Lo primero que llamó la atención fue la dilación, que recordó la situación de diciembre del 2010. ¿Por qué le resulta tan difícil a la Corte elegir a los magistrados que han de integrarse a la misma? ¿Qué puede justificar una dilación de hasta 19 meses, si las listas de elegibles — con todo lo que pueda reprochársele al procedimiento de selección y a la institución que lo ejecuta — suelen confeccionarse oportunamente? En el caso de la vacante dejada por la exmagistrada Ruth Marina Díaz Rueda, por ejemplo, la lista de elegibles estuvo elaborada desde dos meses antes de que terminase el periodo de quien fuera presidenta de la Corte. ¿Fue imposible que Corte se reuniera antes de marzo del 2016 para deliberar al respecto? Preocupa que en la administración de vacantes se corra el riesgo — ¡que ojalá nunca se materialice! — de que los nombramientos no se den por los méritos de los elegidos y las sillas en la Corte se conviertan en moneda de cambio de nocivas negociaciones.

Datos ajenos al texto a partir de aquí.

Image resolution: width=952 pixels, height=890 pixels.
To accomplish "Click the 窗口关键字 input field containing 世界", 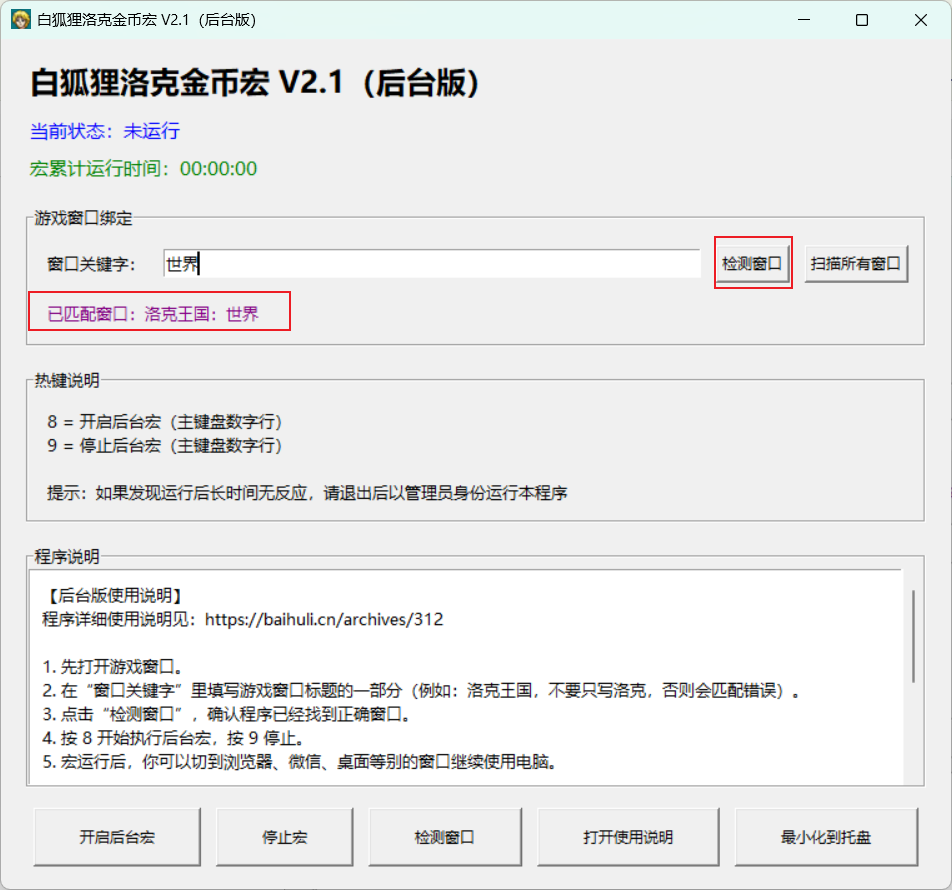I will coord(431,264).
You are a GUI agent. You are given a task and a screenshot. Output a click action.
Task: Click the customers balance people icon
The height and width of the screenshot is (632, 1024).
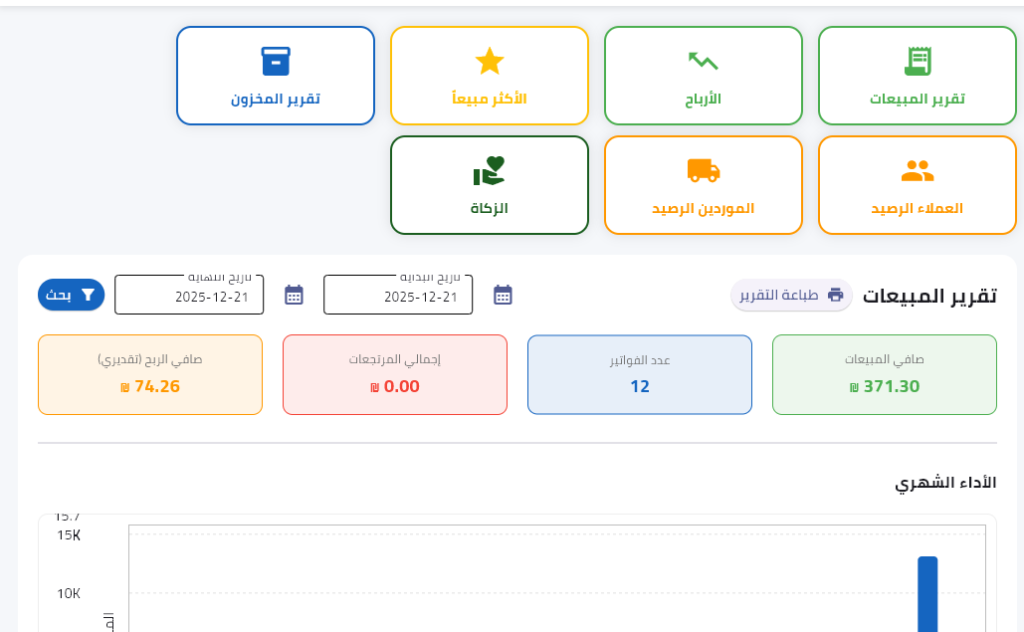(x=917, y=171)
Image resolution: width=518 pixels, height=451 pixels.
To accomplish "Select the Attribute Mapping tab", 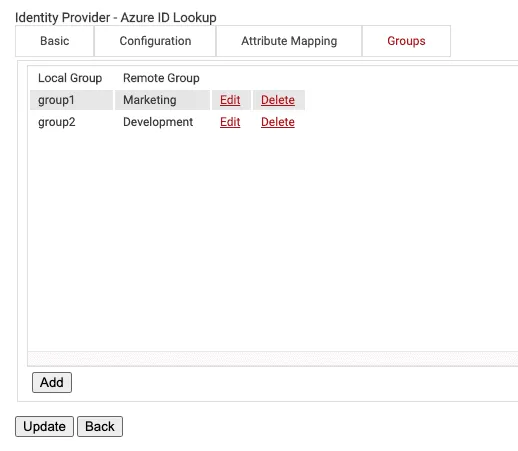I will coord(289,41).
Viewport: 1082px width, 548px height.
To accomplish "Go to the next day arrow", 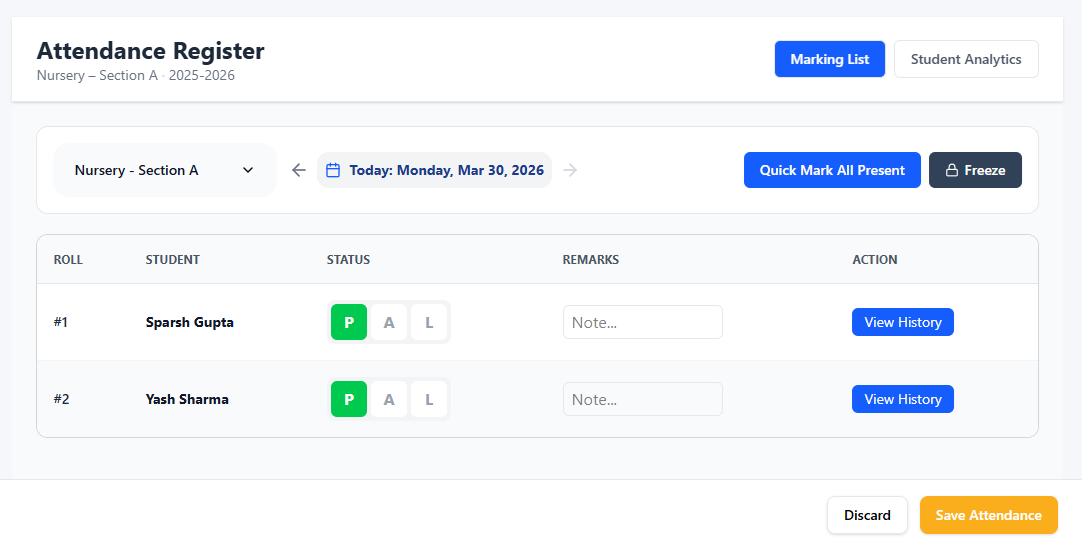I will [x=570, y=170].
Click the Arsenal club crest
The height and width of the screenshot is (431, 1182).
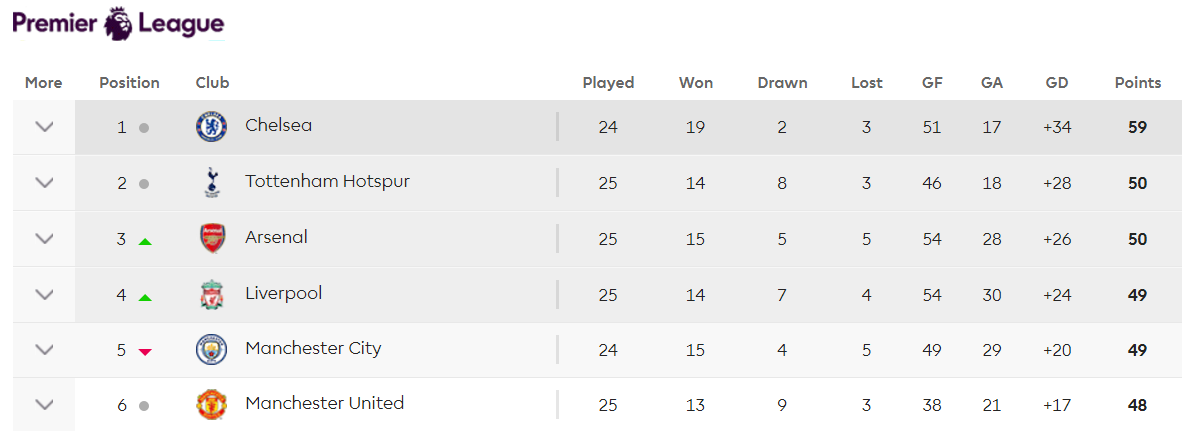212,239
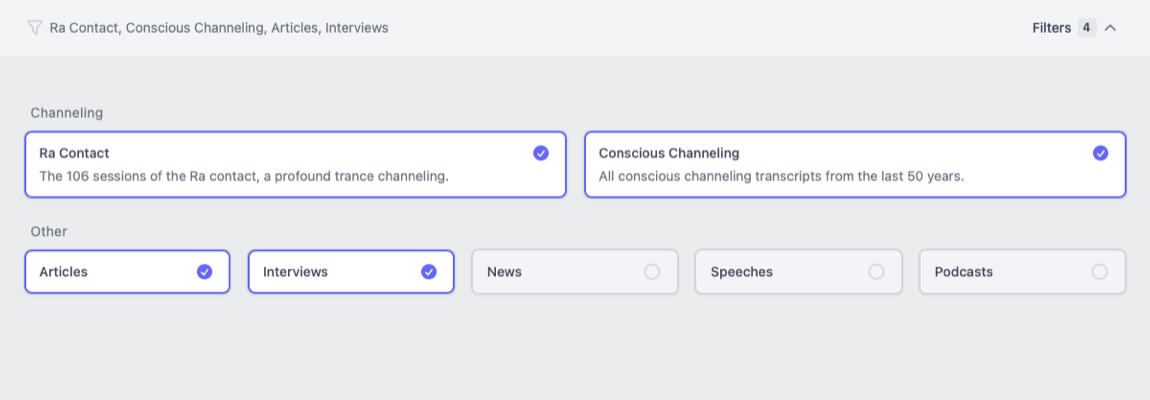Deselect the Ra Contact filter card
Screen dimensions: 1150x400
(295, 165)
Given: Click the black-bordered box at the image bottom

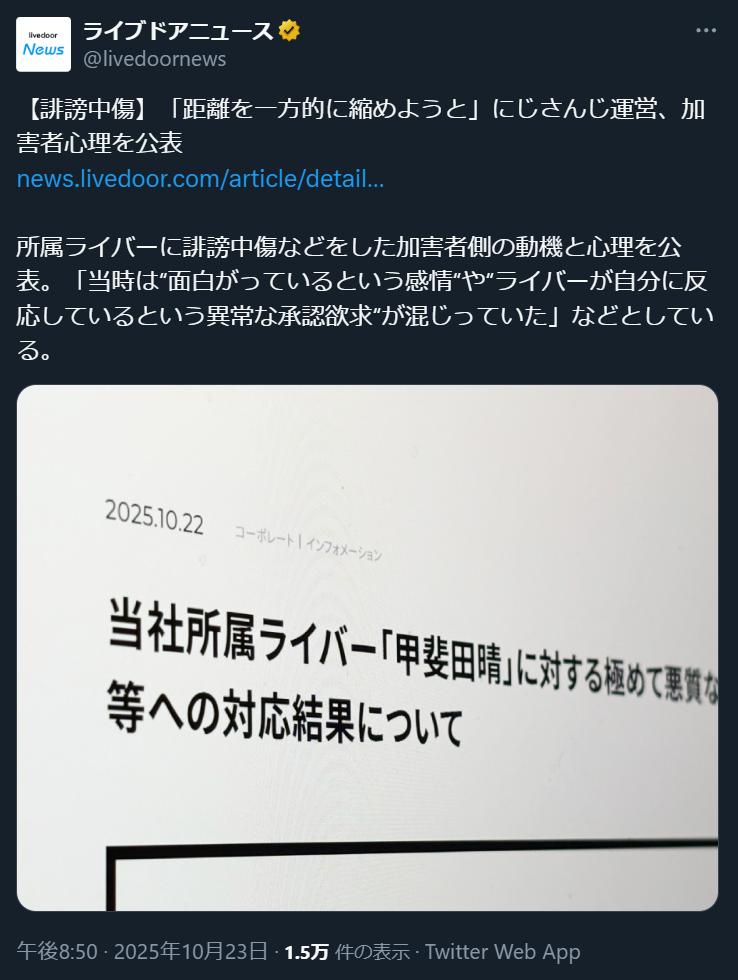Looking at the screenshot, I should click(x=412, y=876).
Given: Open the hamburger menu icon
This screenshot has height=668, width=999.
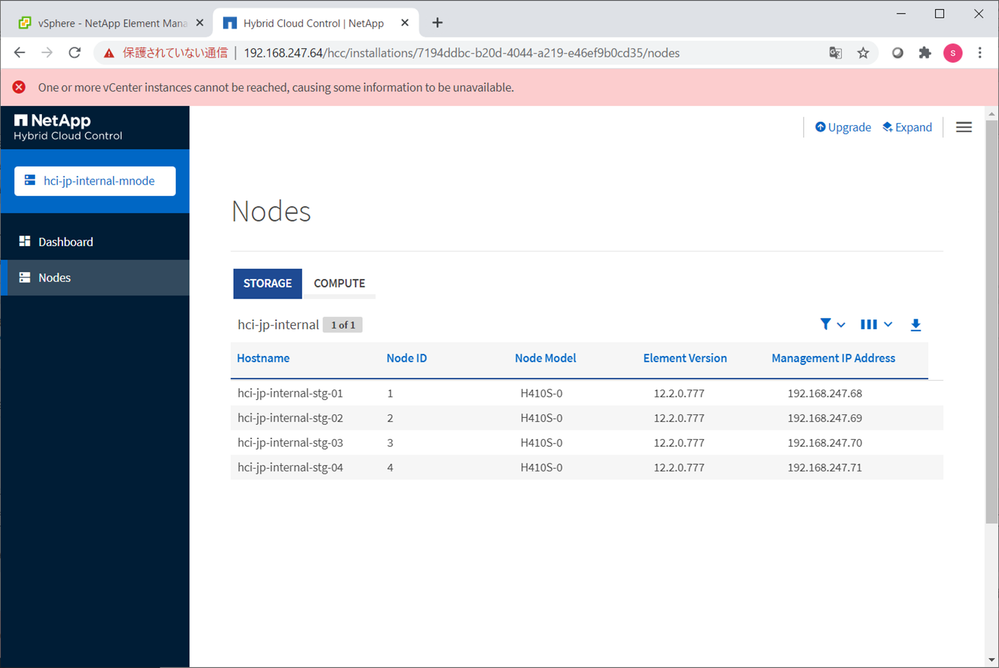Looking at the screenshot, I should [963, 127].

Otras cuestiones son, si no preocupantes, al menos tristes: para ninguna de las siete vacantes se eligió a una mujer, aunque tres de ellas venían de ser ocupadas por mujeres. Y solo dos de los siete magistrados se hicieron abogados en ciudades diferentes de Bogotá. Respecto de lo primero, seguramente estaremos de acuerdo en que se debe juzgar la idoneidad personal y profesional y no el sexo del aspirante (y este no es el escenario para poner en tela de juicio los méritos de los nuevos magistrados). Pero no deja de ser un dato significativo que hoy solo 3 de 23 miembros de la Corte Suprema sean mujeres (una en cada sala), mientras que en los niveles inferiores de la jerarquía judicial parece ser clara la mayoría femenina, lo cual reflejaría lo que sucede en las facultades de Derecho, al menos en el colectivo de estudiantes, donde casi nunca hay paridad entre los sexos y casi nunca hay mayoría de hombres. Acaso la explicación estadística para la elección sea esta: en las listas de elegibles había 27 mujeres frente a 67 hombres. La pregunta, entonces, es si esto puede cambiar en el futuro cercano o si hay condicionantes objetivos que impiden que las mujeres aspiren a los altos cargos de la administración de justicia. La cuestión, que no es menor, se ha planteado recurrentemente en relación con la Corte Constitucional, en razón de la necesaria conformación de ternas que deben incluir al menos una mujer, a pesar de lo cual solo hay dos mujeres frente a siete hombres. Por su parte, actualmente en el Consejo de Estado se llega forzadamente a un tercio de mujeres.
Con respecto a lo segundo, la cuestión importante no es tanto la representación regional (que la hay, sin duda), sino la importancia de la universidad en la que se haya cursado el pregrado, a la hora de aspirar a la alta magistratura. Pero esa es otra discusión, cuyos ingredientes están menos claros.